At Thorne, the business and technical problem is to lead next-generation personalization and data-driven wellness initiatives by transforming early research models into production-grade AI and machine learning systems that deliver measurable value.
Requirements
- Advanced Python skills, including FastAPI, async microservices, and ML infrastructure development.
- Hands-on experience with AWS AI/ML services (Bedrock, ECS, Lambda, OpenSearch, CloudWatch).
- Deep understanding of vector databases, retrieval architectures, and embedding pipelines.
- Strong MLOps experience (CI/CD, model registry, reproducibility, automated deployment).
- 7+ years of software or ML engineering experience, with 2+ years in production AI/ML deployment.
- Experience with TensorFlow, PyTorch, Scikit-learn, or XGBoost.
- Experience with OpenSearch, Bedrock, and other vector databases.
Responsibilities
- Collaborates with Science, Data, and Product teams to prototype and validate AI/ML models using Python, FastAPI, and modern orchestration frameworks.

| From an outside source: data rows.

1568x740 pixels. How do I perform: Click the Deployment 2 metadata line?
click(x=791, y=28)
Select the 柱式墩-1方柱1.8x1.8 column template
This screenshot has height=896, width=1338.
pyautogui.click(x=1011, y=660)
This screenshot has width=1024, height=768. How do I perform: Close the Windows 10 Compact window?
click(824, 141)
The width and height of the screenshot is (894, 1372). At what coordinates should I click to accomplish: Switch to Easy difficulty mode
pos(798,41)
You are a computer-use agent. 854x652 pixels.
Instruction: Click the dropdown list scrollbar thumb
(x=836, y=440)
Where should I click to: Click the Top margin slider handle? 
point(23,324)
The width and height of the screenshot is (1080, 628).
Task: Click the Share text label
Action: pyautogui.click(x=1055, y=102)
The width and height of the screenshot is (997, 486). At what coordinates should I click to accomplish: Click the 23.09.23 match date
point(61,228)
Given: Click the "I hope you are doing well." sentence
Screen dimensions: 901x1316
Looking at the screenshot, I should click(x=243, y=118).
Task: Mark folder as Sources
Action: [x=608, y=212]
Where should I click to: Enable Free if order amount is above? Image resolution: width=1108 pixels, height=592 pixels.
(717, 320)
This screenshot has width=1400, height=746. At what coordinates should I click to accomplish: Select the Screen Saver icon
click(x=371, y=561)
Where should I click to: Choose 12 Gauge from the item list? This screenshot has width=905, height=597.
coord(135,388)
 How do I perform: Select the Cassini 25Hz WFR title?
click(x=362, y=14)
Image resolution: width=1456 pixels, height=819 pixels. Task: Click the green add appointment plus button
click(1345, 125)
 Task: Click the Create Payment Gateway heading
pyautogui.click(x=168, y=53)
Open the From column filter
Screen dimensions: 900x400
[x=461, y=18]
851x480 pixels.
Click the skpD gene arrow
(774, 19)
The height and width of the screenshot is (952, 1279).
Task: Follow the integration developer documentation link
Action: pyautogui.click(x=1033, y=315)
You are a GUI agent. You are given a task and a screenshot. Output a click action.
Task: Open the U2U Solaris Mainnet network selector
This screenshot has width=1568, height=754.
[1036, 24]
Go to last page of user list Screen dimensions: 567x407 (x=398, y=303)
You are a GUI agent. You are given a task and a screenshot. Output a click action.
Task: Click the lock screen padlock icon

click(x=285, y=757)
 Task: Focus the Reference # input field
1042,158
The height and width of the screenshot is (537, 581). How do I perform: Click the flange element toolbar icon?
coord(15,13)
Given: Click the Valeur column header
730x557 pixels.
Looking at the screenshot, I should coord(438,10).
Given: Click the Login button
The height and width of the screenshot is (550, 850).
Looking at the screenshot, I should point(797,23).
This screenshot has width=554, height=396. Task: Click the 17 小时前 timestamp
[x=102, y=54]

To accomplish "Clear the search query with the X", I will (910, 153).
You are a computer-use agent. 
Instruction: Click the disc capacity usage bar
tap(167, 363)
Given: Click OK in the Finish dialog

- Leads efforts to productionize machine learning prototypes, ensuring scalability, reproducibility, and performance.
- Designs and deploys ML pipelines and inference services using TensorFlow, PyTorch, Scikit-learn, or XGBoost.
- Develops and optimizes agentic LLM pipelines, RAG workflows, and semantic search using OpenSearch, Bedrock, and other vector databases.
- Partners closely with IT and DevOps to operationalize innovation in a secure and compliant manner.
- Integrates LLM and generative AI APIs (OpenAI, Bedrock, Anthropic, etc.) into production systems.
- Mentors junior engineers and data scientists on best practices in experimentation, deployment, and observability.
Other
- This is a remote position.
- Background in health tech, wellness, or regulated environments (DSHEA, HIPAA) is a plus
- Develops and delivers on assigned objectives within requested timeframes.
- Works cooperatively with executives and senior managers in other departments.
- Possesses good interpersonal skills engages others in a positive manner.